The entire pipeline is zero-training and zero-fine-tuning, relying solely on inference from open-source weights. Stage 1 uses PE-Core-G14-448 in half-precision at 8 FPS. Stage 2 uses Qwen-3.5-VL 9B (via Ollama, 4-bit quantization, 12k context, 0.2 temperature) with 8 key frames. Stage 3 uses owlv2-base-patch16-ensemble. All components run on a single NVIDIA L4 (24GB).

Key Experimental Results¶

Main Results¶

The dataset is the zero-shot ACCIDENT@CVPR 2026 benchmark. The model was developed on CARLA synthetic data and tested on real-world CCTV clips. Evaluation uses three \([0, 1]\) metrics: Temporal score \(\mathcal{T}\), Spatial score \(\mathcal{S}\) (both Gaussian similarity based on error), and Classification score \(\mathcal{C}\) (top-1 accuracy). The final score is the harmonic mean: \(\text{score} = \frac{3}{1/\mathcal{T} + 1/\mathcal{S} + 1/\mathcal{C}}\).

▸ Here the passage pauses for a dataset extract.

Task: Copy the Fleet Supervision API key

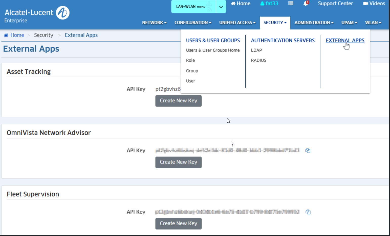Action: pos(308,212)
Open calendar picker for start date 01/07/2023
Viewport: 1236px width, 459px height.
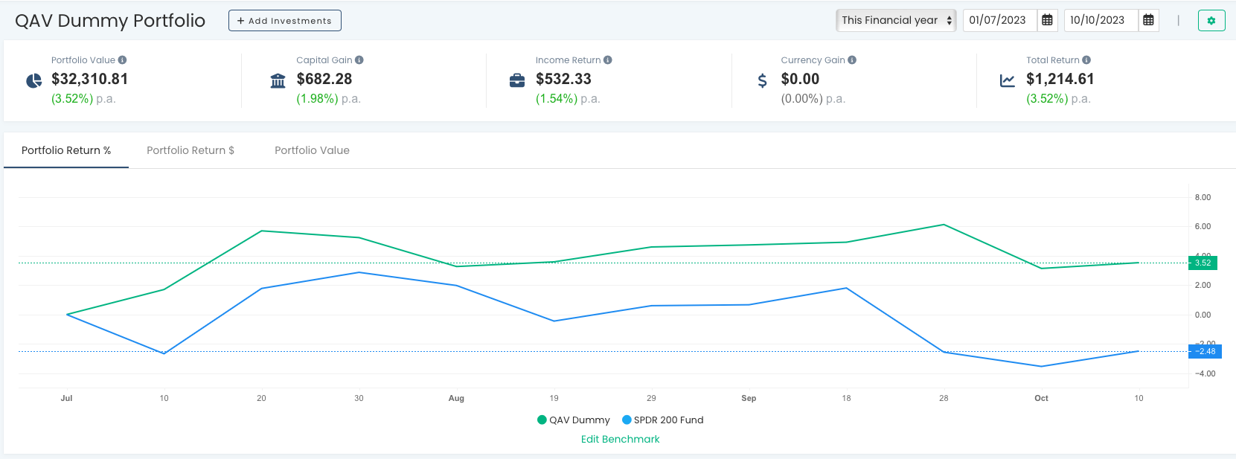[x=1047, y=20]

Method	Public LB	Private LB	\(\mathcal{C}\)	\(\mathcal{T}\)	\(\mathcal{S}\)
Baseline A (Midpoint time + Image center)	0.2714	0.2734	0.5807	0.1896	0.2505
Baseline B (Quartile time + Image center)	0.3107	0.3188	0.5807	0.2664	0.2505
Ours	0.3852	0.4015	0.5057	0.3689	0.3498

Note: Our classification score \(\mathcal{C}\) (0.5057) is lower than the baseline (0.5807). This might be because the baseline always predicts a high-frequency class; however, the significant gains in \(\mathcal{T}\) (0.19 \(\to\) 0.37) and \(\mathcal{S}\) (0.25 \(\to\) 0.35) drive the overall harmonic mean higher.

Ablation Study¶

Ablations modify one component at a time. Only the harmonic mean is reported for the leaderboard.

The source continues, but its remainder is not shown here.